Outside the United States, particularly in the European Union (EU), the assessment and reporting of corporate Environmental, Social, and Governance (ESG) considerations and risks have already become legal requirements. In the EU, additional ESG requirements are continuing to take form, including the first two chapters of the EU Taxonomy Regulation coming into force on January 1, 2022. So far, though, ESG-related undertakings for American companies have been indirectly driven, such as through investor pressures or transactional obligations to EU customers. This approach to ESG for American companies is expected to shift in 2022 and beyond. Regulations and enforcement initiatives directly affecting American companies are expected to emerge due to growing interest in ESG and corporate disclosure, increased litigation by shareholders, and the provision of incentives and disincentives by insurance companies based on ESG programs. This article highlights a few of these continued and emerging ESG trends affecting companies doing business in the United States.

Environmental: Greenwashing in the Spotlight(s)

Coined in 1986 by environmentalist Jay Westervelt, the term "greenwashing" refers to false or misleading representations by a company about its or its products' environmental friendliness.
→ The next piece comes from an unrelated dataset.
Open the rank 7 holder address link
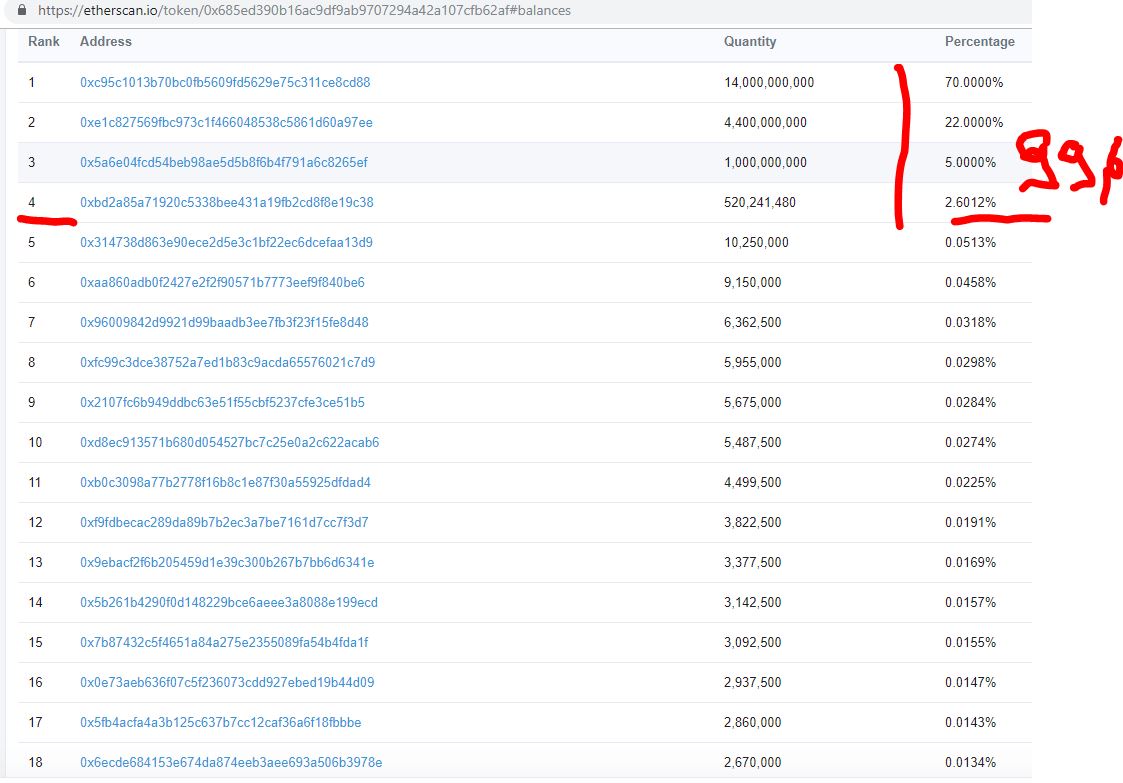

Historically, the U.S. Federal Trade Commission (FTC) has enforced greenwashing claims under its authority to protect consumers. In 2022, however, the U.S. Securities and Exchange Commission (SEC) will expand the scope of greenwashing scrutiny to enhance investor protection. Accordingly, companies should assess and reduce exposure to these two tracks of enforcement:

  1. FTC Enforcement Focus on Greenwashing: Deceptive, unfair, or unsubstantiated environmental claims to consumers violate Section 5 of the FTC Act, and FTC greenwashing enforcement is nothing new.  In fact, the FTC is now conducting its ten-year regulatory review of its "Guides for the Use of Environmental Marketing Claims" (known as the "Green Guides"). The FTC describes the Green Guides as non-binding guidance on the substantiation of environmental and sustainability marketing claims with competent and reliable evidence. The FTC does, however, use the Green Guides criteria to evaluate the veracity of "green" claims. The 2022 updated Green Guides will likely add guidance on "green" claims that have increased in usage over the past ten years in advertisements and other marketing claims by companies to consumers. Terms that may potentially be added are "sustainable," "organic," and "recyclable". The terms that are added will serve as indicators of the areas of specific potential liability for companies that use them. The FTC may also pursue formal rulemaking to give the Green Guides the force of law. Either way, companies should be prepared for continued scrutiny and enforcement by the FTC related to environmental and sustainability claims. Additionally, as consumer appetite and expectations for information on companies' ESG performance grows, companies should evaluate the legal and reputational risks triggered by any "green" claims.
  2. SEC Enforcement Focus on Greenwashing: In March of 2021 the SEC Enforcement Division created a Climate and ESG Task Force, clearly asserting an SEC role in protecting investors from greenwashing and similarly-misleading ESG claims. The Task Force's priorities, per the Task Force's leader, Kelly Gibson, include rulemaking to establish a mandatory ESG disclosure framework and enforcement initiatives "to proactively identify ESG-related misconduct." Targeted conduct will include "material gaps and misstatements in issuers' disclosure of climate risks under existing rules" and "disclosure and compliance issues relating to investment advisers' and funds' ESG strategies." SEC enforcement actions will focus on false or misleading statements related to climate and ESG that carry a high risk of misleading investors.The SEC rulemaking is anticipated to be issued this year and is expected to address climate change and other ESG issues (specifically, cyber risk governance, board diversity, and human capital management). In the meantime, however, companies can look to existing SEC guidance, such as the 2010 "Commission Guidance Regarding Disclosure Related to Climate Change" and the 2021 "Sample Letter To Companies Regarding Climate Change Disclosures," as they consider disclosure of material impacts from climate-related developments.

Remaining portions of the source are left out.